Ich ließ seine Worte auf mich wirken. Seine Eltern hatten sogar gewollt, dass er mir in dieser Sache beisteht. Whoa, das tat von Herzen gut!
„Mit einem Foto von dir, bin ich umher gereist, mal hier, mal da gefragt, ob jemand dich gesehen hätte und als ich in der Bus Station eine Juwelen Kassiererin traf, die mir ein paar Informationen liefern konnte, war ich natürlich noch fester entschlossen, das durchzuziehen."
Juwelen? Etwa die Unfreundliche, die mir den Ring verkauft hatte? Ich konnte mir schwer vorstellen, dass sie auf einmal plötzlich jemandem helfen wollte, aber gut, wenn Roy das sagte, würde es auch stimmen.
Ich nickte, als Bestätigung, dass ich ihm glaubte. Denn er wirkte plötzlich nervös und bewegte sich unruhig hinter mir. Um ihm das Gefühl zu geben, dass ich immer noch zuhörte und seinen Worten Glauben schenkte, drückte ich leicht seine Hand, die immer noch auf meinem Bauch ruhte.
„Dann kam ich zum Supermarkt hier”, fuhr er fort, ”und erfuhr von einer Gruppe Teenager, dass du, äh, dass jemand gestern geheiratet hätte."

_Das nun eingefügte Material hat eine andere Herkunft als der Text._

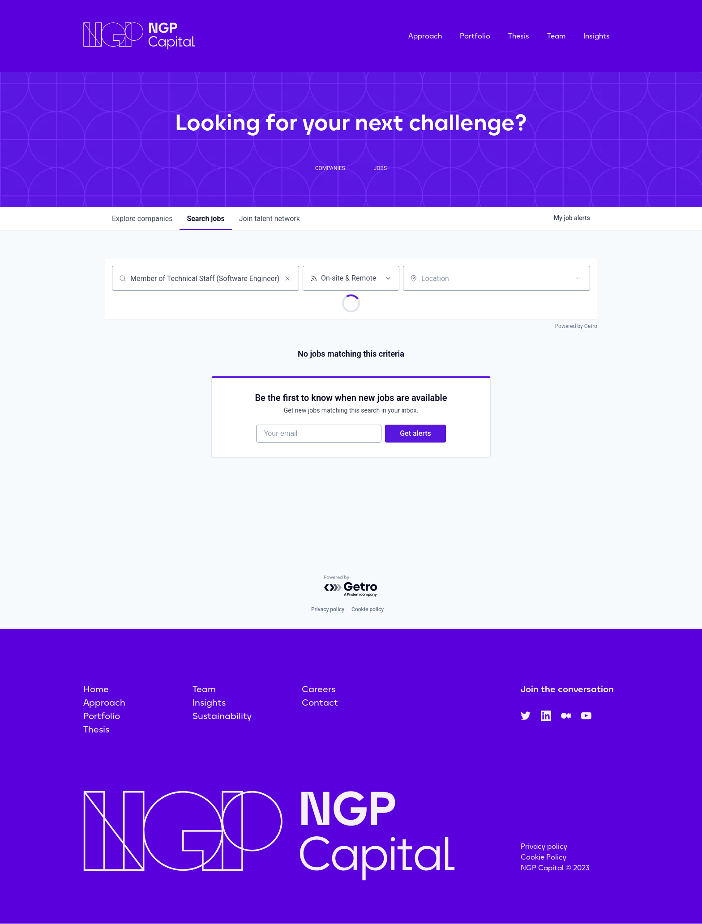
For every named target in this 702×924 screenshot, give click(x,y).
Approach (425, 36)
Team (556, 36)
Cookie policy (367, 609)
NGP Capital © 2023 (555, 868)
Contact (320, 702)
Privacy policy (327, 609)
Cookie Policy (543, 857)
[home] (184, 36)
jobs (205, 218)
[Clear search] (287, 278)
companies (142, 218)
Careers (318, 689)
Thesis (518, 36)
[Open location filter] (578, 278)
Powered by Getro (576, 326)
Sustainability (222, 716)
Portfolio (475, 36)
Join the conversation (567, 689)
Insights (596, 36)
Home (96, 689)
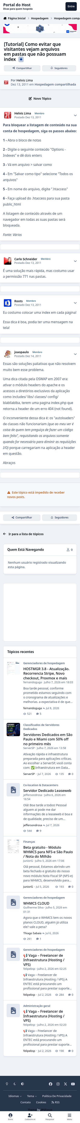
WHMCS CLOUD (36, 903)
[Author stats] (75, 115)
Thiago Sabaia (32, 933)
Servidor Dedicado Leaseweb (47, 790)
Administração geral (36, 1005)
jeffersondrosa (32, 795)
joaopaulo (21, 352)
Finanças (29, 842)
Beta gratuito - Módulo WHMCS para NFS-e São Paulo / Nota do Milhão (48, 852)
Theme (32, 1110)
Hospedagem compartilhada (55, 84)
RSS (56, 1102)
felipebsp (29, 969)
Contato (25, 1102)
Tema (32, 1096)
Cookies (41, 1102)
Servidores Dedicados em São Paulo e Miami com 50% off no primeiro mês (47, 739)
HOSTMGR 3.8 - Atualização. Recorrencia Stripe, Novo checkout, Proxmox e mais (46, 673)
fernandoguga (32, 682)
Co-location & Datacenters (40, 785)
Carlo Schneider (25, 259)
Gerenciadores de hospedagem (44, 663)
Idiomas (15, 1096)
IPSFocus (46, 1110)
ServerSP (29, 748)
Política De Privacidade (56, 1096)
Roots (18, 301)
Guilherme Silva (33, 907)
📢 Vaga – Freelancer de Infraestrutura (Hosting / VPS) (43, 960)
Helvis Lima (24, 80)
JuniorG (28, 860)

Aha. So war das also. Kein Wunder, dass er dann so verwirrt, wütend und verletzt bei mir aufgetaucht war, nach alldem, was er auf sich genommen hatte.
„Die müssen mich mit der Braut verwechselt haben", sagte ich leise und versuchte Roy's Gefühle nachzuempfinden, die er in dem Moment gehabt haben musste. Erst Schock und Unglauben, aber dann Trauer und Wut. Aber gut, dass wir jetzt alles in Ruhe hatten klären können.
”Ja, wahrscheinlich”, stimmte er mir zu. „Naja”, fuhr er rasch fort und machte Anstalten, aufzustehen. „Wir Haben schon genug Zeit verloren, Leah. Lasst uns jetzt für die Zukunft planen. Unsere Zukunft.” Er lächelte mich warm an.
Mein Herz schwoll an vor Stolz und Zuneigung. „Nichts lieber als das!”